Date of Award

Spring 5-28-2022

Document Type

Doctor of Nursing Practice Final Manuscript

Degree Name

Doctor of Nursing Practice



First Advisor

Kathy James, DNSc, APRN, FAAN

Second Advisor

Kevin J Maxwell PhD, DNP, FNP-BC


Purpose: The purpose of this evidence-based practice Doctor of Nursing Practice (DNP) project was to review research-based studies on Nola Pender’s Health Promotion Model for weight loss and implement the evidence. The goal was to increase patient self-efficacy, weight-loss, and health promoting behaviors such as improved nutrition and increased physical activity among obese women in a weight loss clinic.

Background: Obesity leads to an increased risk of heart disease, stroke, type 2 diabetes, cancer, and premature death (CDC, 2020). From 2016 to 2017, 42.4% of people in the United States were obese (2020). Worldwide, over 650 million people were obese in 2016 (World Health Organization, 2020). According to the CDC, only 1 in 10 adults eat the recommended intake of vegetables and only 1 in 4 adults meet physical activity guidelines (CDC, 2021). Research shows that with a balanced diet and health-conscious lifestyle practices, obesity is preventable and reversible. Increased self-efficacy can promote utilization of these practices and increase engagement.

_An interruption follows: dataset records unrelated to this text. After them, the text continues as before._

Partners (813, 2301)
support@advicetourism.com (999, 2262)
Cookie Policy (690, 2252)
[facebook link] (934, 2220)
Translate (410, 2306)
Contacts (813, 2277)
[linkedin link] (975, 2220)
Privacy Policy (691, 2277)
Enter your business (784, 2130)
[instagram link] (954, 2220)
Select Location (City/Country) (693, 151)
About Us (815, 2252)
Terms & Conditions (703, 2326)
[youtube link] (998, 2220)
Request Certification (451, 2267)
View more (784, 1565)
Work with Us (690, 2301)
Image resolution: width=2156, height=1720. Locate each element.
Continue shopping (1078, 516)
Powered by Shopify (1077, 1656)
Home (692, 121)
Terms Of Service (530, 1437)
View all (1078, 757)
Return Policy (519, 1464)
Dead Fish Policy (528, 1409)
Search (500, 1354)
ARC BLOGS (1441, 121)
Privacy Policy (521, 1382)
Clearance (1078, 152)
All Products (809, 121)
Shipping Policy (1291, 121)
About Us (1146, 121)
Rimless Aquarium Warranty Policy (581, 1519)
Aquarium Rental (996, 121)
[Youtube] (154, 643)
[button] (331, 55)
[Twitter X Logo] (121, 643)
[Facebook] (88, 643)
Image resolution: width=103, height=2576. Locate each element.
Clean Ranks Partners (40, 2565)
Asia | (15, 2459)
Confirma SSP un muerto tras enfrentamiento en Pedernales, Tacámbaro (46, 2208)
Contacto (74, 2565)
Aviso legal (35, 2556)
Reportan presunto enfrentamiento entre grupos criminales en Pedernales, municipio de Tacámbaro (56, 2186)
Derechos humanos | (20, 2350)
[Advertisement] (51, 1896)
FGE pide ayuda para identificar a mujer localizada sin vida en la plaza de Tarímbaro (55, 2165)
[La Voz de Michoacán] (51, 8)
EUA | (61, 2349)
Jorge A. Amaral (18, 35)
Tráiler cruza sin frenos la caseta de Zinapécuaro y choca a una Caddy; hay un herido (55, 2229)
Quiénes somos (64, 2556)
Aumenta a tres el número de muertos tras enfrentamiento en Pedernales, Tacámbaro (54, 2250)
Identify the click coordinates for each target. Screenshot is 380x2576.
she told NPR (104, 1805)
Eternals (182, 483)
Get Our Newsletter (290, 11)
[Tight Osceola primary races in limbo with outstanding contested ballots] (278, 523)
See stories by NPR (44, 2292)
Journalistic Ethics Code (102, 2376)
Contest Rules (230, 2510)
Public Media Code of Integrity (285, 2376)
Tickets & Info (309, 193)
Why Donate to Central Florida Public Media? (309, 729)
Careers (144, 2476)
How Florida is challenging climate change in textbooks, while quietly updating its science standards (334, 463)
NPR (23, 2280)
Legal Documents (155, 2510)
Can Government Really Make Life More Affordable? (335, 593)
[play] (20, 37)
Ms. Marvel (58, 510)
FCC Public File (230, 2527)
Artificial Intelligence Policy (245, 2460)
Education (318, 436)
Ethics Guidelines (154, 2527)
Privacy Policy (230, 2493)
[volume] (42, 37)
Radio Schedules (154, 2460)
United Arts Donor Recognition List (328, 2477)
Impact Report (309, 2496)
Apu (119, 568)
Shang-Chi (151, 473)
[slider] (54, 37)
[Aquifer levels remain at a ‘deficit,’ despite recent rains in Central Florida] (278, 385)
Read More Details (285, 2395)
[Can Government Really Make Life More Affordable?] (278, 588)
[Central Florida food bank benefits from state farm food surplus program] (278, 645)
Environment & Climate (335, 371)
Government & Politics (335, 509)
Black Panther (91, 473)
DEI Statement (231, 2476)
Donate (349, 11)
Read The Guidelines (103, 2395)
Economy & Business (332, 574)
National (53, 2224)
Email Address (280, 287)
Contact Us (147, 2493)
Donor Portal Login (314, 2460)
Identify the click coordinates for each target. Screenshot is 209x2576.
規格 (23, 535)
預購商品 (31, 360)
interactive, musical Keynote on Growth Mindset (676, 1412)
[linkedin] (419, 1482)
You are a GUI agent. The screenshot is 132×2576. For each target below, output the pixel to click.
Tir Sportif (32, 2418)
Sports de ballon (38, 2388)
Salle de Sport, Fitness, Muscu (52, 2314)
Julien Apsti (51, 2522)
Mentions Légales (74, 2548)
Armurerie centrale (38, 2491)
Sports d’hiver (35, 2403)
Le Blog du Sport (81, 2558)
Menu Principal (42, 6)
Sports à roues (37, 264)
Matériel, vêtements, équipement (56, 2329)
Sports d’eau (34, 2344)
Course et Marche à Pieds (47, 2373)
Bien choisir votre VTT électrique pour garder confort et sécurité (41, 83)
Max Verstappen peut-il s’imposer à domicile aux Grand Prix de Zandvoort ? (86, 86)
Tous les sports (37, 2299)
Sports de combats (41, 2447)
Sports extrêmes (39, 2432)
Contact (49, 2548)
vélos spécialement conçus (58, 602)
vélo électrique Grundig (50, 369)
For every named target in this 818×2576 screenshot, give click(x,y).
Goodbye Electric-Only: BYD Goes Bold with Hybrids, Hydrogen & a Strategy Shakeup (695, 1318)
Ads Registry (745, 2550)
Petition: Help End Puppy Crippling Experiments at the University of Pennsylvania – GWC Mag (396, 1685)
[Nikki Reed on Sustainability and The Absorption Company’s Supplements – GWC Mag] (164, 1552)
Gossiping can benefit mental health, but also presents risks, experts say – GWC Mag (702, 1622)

Methods: Nola Pender’s Clinical Assessment for Health Promotion Plan questionnaire was used to assess self-efficacy and perceived barriers affecting participant’s engagement of health promoting behaviors such as improving nutrition and increasing physical activity. Educational materials at the clinic were gathered to create an individualized education plan for the participant. Baseline measurements for weight, abdomen and waist were documented prior to the project. Meetings were conducted weekly over the course of 12 weeks. The participant completed the questionnaire following the completion of the intervention and final measurements were documented.

Results: There was a correlation between increased self-efficacy and increased health promoting behaviors. This was consistent with previous studies which found a significant increase in self-efficacy and health promoting behaviors after receiving individualized education and materials. After the 12-weeks, the participant lost a total of 12 pounds and 4 inches around the waist and abdomen.

Evaluation/Conclusion: Nola Pender’s “Clinical Assessment for Health Promotion Plan” allows providers to understand the variables that may affect a patient’s success at engaging in health promoting behaviors and guide counseling. Additional barriers to health promoting behaviors may be considered such as socioeconomic status and access to resources.